_FRAGMENTO DE ORIGEN_

*-*-*

Pasemos al segundo
grupo de mártires, formado por nueve de ellos. En realidad, sin embargo, muy
bien pudieran agregarse cinco al grupo anterior, pues, aunque no fueron
martirizados el mismo día ni de la misma forma, pertenecían también, como los
anteriores, a la corte, estaban unidos con ellos por lazos de íntima amistad,
eran jóvenes de la misma edad, y sólo circunstancias fortuitas hicieron que no
fuesen atormentados el mismo día 3 de junio. Junto a ellos nos encontramos con
otros mártires, que también repiten, por su parte, las más hermosas páginas de
los primeros tiempos del cristianismo.
Recordemos en primer
lugar a Matías Kalemba Murumba. Era ya un hombre hecho, pues tenía cincuenta
años y ejercía la profesión de juez. Había sido primero mahometano y después
protestante, para terminar recibiendo el bautismo en la Iglesia católica el 28
de mayo de 1882. Entonces, temiendo las dificultades de su profesión, la dejó,
y se dedicó con alma y vida a la propagación de la religión, no sólo mediante
la educación cristianísima de sus propios hijos, sino también con una labor de
ardiente proselitismo. Llamado a la presencia del primer ministro, confesó
abiertamente la fe y fue condenado a morir con muerte horrible. Sus verdugos le
llevaron a un lugar inculto y desierto, temiendo que la piedad de los
espectadores pudiera poner obstáculos a la ejecución de la tremenda sentencia.

*-*-*

_EXTRACTO DE DATOS_
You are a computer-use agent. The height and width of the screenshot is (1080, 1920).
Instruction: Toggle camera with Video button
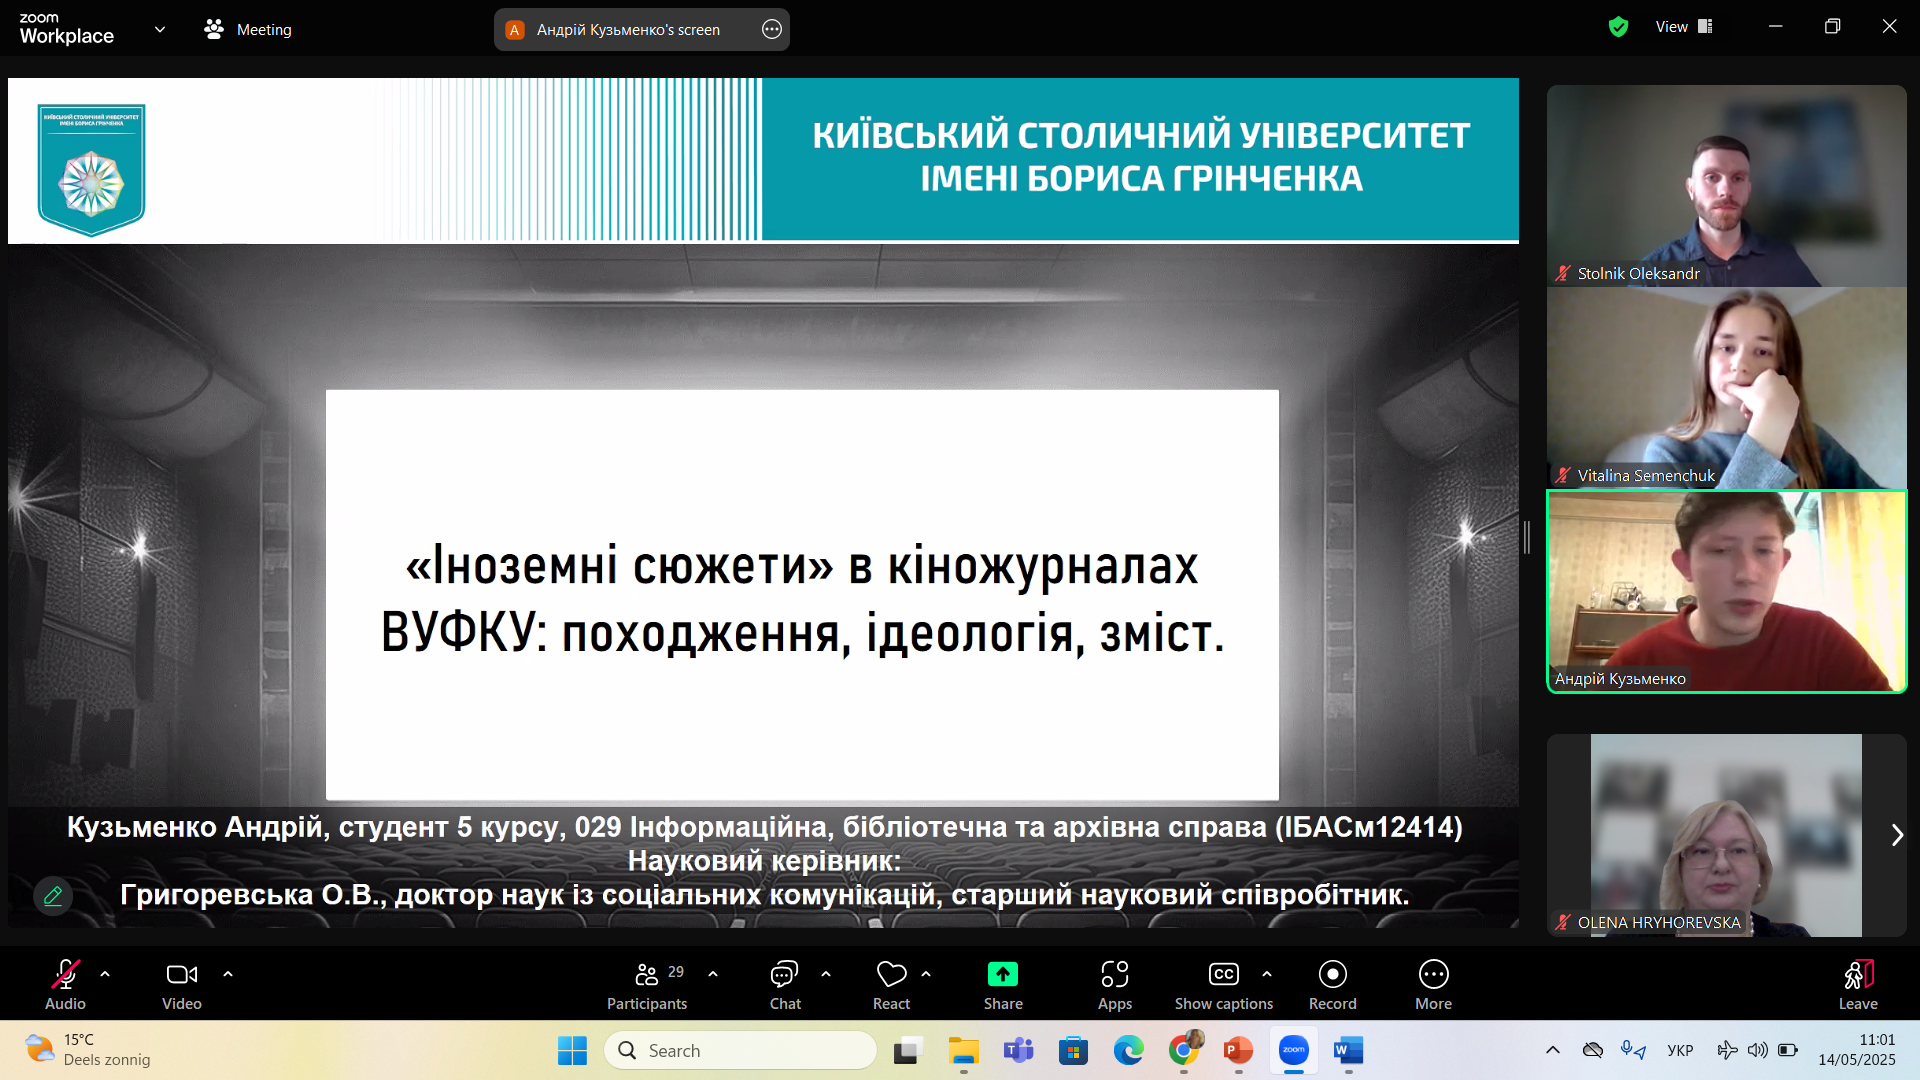point(181,974)
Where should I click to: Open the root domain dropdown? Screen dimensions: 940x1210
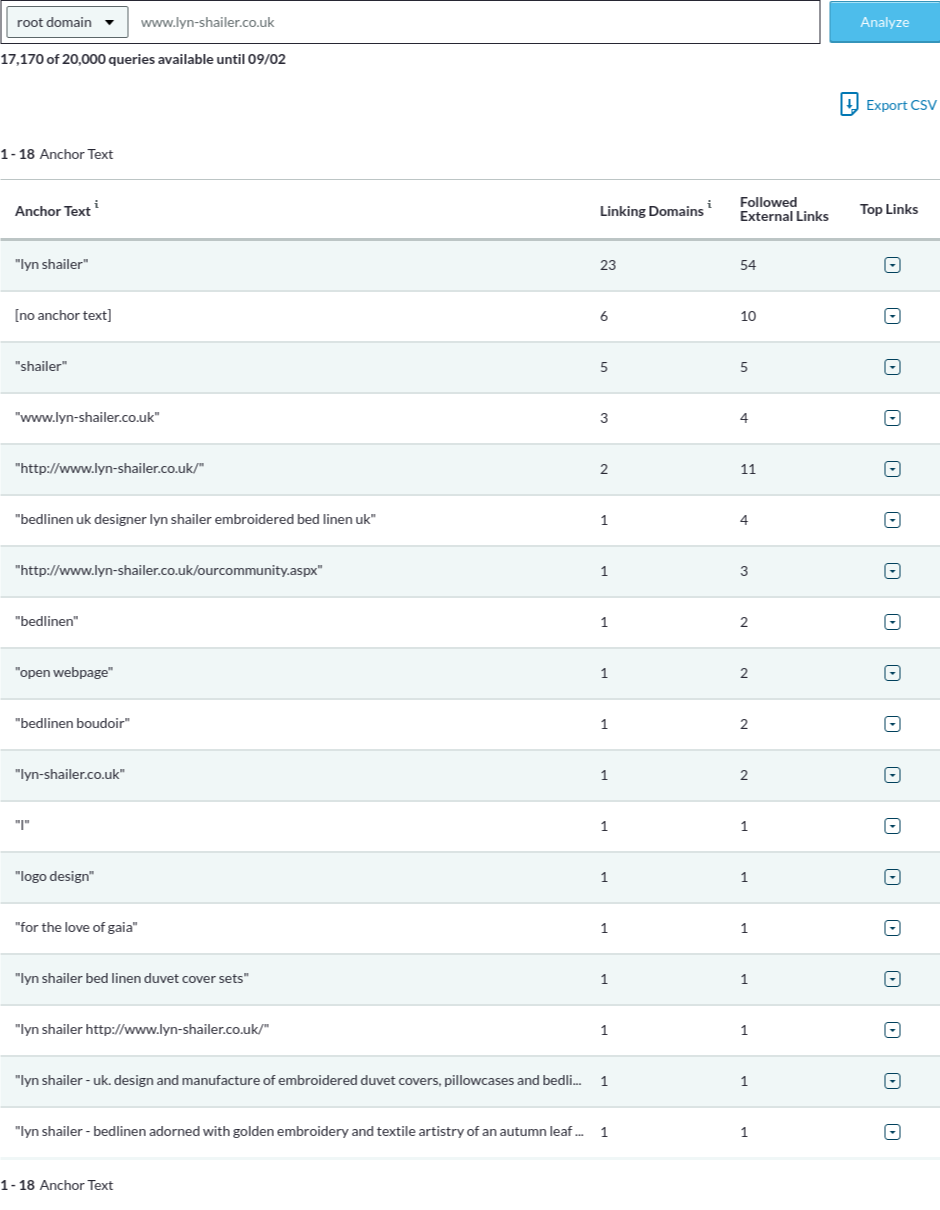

*-*-*

_RETOS_
1 – Reescribe como lista breve el párrafo del texto sobre los mártires que empieza con "Recordemos en primer lugar a Matías Kalemba Murumba" y conserva sus datos principales.
2 – Cita sin cambios el pasaje del texto sobre los mártires que comienza con "Recordemos en primer" y continúa hasta "la tremenda sentencia.".
Para responder, basta con el texto sobre los mártires, sin recurrir al listado.

_TAREAS RESUELTAS_
1 –
- Matías Kalemba Murumba tenía cincuenta años y era juez.
- Fue primero mahometano, después protestante, y recibió el bautismo en la Iglesia católica el 28 de mayo de 1882.
- Por temor a las dificultades de su profesión, la abandonó y se dedicó a propagar la religión, con la educación cristiana de sus hijos y un ardiente proselitismo.
- Ante el primer ministro confesó abiertamente la fe y fue condenado a una muerte horrible.
- Sus verdugos lo llevaron a un lugar inculto y desierto, temiendo que la piedad de los espectadores impidiera la ejecución.

2 –
Recordemos en primer
lugar a Matías Kalemba Murumba. Era ya un hombre hecho, pues tenía cincuenta
años y ejercía la profesión de juez. Había sido primero mahometano y después
protestante, para terminar recibiendo el bautismo en la Iglesia católica el 28
de mayo de 1882. Entonces, temiendo las dificultades de su profesión, la dejó,
y se dedicó con alma y vida a la propagación de la religión, no sólo mediante
la educación cristianísima de sus propios hijos, sino también con una labor de
ardiente proselitismo. Llamado a la presencia del primer ministro, confesó
abiertamente la fe y fue condenado a morir con muerte horrible. Sus verdugos le
llevaron a un lugar inculto y desierto, temiendo que la piedad de los
espectadores pudiera poner obstáculos a la ejecución de la tremenda sentencia.